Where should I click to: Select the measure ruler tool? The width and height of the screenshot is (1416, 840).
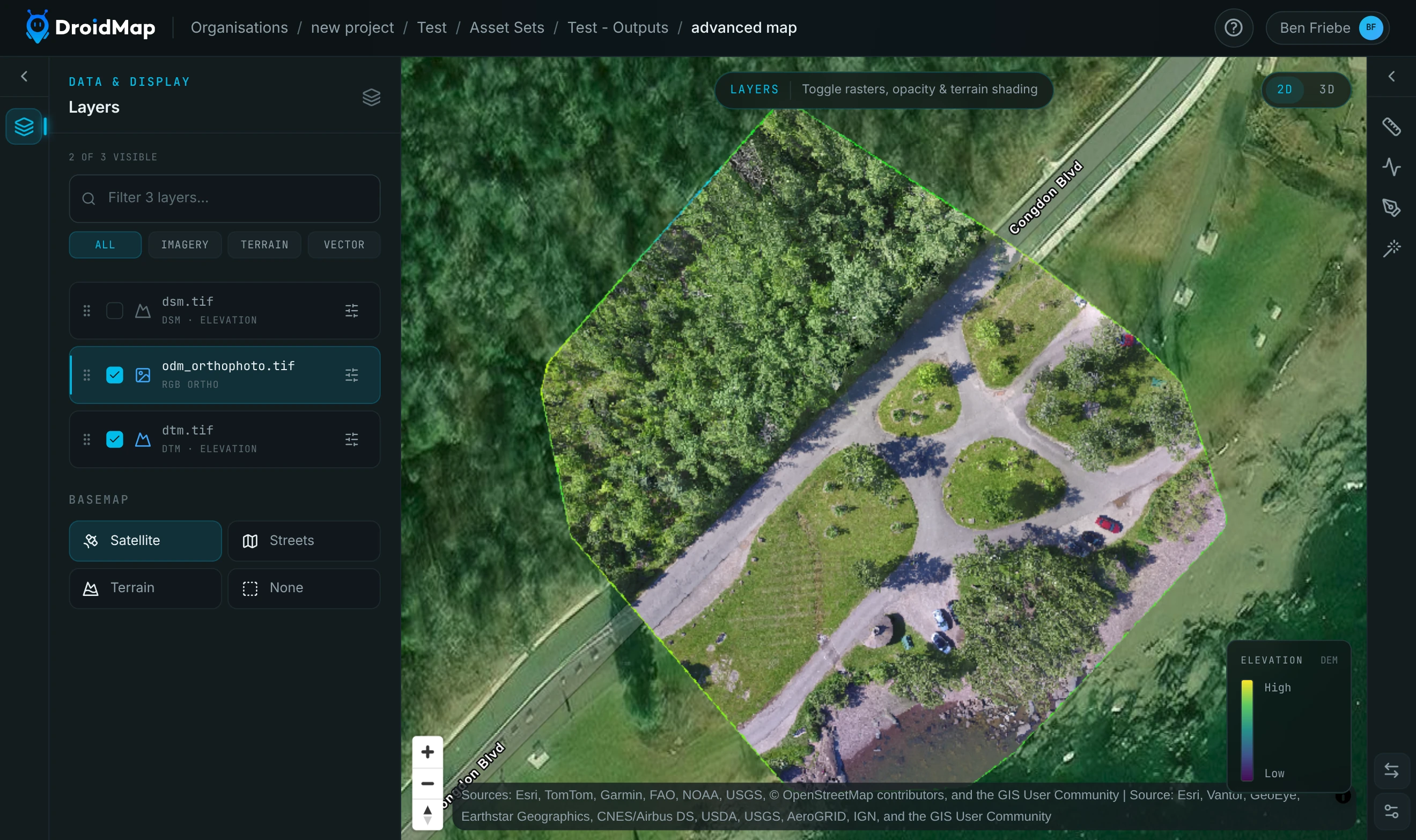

--

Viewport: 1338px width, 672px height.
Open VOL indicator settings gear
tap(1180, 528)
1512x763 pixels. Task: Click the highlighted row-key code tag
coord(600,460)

YOUR OBJECTIVE
Convert everything from the line containing "1512x763 pixels. Task: Click" down to the line containing "coord(600,460)" into a JSON list of strings, one string per line and blank lines left out.

RESULT
[
  "1512x763 pixels. Task: Click the highlighted row-key code tag",
  "coord(600,460)"
]